Segment Start: DATA PROVIDED
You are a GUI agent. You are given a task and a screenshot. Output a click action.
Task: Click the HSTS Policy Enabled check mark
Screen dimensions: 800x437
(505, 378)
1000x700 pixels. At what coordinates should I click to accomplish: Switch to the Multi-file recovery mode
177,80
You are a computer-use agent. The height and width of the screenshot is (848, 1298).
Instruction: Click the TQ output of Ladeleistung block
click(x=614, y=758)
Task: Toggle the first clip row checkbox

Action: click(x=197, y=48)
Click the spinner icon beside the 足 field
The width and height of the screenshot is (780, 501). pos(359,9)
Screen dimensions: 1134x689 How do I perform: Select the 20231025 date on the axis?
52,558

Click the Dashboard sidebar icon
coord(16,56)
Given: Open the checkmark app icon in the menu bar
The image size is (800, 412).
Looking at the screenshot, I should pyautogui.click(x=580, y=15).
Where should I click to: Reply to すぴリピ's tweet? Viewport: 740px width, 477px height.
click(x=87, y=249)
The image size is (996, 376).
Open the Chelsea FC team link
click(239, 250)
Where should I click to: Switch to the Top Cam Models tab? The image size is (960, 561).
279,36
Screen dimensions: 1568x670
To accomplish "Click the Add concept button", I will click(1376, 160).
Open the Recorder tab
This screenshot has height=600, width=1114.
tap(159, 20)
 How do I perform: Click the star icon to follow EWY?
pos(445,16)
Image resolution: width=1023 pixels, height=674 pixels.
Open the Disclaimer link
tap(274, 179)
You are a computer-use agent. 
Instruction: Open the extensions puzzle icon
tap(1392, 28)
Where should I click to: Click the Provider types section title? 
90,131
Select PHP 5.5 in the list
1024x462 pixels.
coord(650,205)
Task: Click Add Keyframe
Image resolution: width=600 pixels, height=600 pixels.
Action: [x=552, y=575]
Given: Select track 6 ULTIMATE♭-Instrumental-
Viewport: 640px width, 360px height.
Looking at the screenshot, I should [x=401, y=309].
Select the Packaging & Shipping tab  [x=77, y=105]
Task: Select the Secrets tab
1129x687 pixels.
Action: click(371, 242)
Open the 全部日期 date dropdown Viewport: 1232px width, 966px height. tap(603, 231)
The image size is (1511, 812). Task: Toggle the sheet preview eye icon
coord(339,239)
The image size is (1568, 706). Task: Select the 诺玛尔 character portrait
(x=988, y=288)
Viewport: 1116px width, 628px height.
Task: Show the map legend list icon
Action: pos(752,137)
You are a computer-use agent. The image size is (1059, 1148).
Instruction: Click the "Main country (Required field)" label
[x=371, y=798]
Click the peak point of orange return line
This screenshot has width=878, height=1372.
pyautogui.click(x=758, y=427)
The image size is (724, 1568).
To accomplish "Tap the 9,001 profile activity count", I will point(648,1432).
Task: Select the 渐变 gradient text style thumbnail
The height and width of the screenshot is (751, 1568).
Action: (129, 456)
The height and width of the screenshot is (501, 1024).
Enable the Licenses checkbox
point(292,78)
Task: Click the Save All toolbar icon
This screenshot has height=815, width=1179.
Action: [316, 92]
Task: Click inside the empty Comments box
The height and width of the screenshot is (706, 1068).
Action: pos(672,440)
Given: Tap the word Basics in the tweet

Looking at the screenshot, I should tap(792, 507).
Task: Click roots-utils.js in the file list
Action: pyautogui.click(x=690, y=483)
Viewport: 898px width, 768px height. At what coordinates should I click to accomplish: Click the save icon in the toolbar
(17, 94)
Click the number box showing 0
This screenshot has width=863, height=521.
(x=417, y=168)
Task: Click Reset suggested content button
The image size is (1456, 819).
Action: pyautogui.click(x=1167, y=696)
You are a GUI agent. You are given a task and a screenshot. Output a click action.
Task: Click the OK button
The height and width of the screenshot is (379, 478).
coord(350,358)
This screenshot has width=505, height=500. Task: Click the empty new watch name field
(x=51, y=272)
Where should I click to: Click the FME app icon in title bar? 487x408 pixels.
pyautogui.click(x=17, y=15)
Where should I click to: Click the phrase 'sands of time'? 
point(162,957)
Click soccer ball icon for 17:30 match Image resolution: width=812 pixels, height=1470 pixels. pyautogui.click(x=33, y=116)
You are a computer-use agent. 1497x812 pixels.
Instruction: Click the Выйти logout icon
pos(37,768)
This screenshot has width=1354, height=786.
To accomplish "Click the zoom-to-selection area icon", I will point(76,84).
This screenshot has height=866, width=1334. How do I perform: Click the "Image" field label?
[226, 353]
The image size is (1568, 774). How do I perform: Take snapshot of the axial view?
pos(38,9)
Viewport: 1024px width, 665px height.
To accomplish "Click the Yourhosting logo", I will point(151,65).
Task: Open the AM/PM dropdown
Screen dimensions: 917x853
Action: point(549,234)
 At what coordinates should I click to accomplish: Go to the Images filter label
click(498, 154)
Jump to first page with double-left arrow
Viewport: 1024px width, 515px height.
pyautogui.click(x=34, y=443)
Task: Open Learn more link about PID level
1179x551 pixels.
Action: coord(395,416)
Segment End: DATA PROVIDED
WORK TO BE COMPLETED:
Your answer should consist of each line above in which "computer" appears.

EXPECTED OUTPUT:
You are a computer-use agent. The height and width of the screenshot is (848, 1298).
You are a computer-use agent. 
You are a computer-use agent. The image size is (1059, 1148).
You are a computer-use agent. 1497x812 pixels.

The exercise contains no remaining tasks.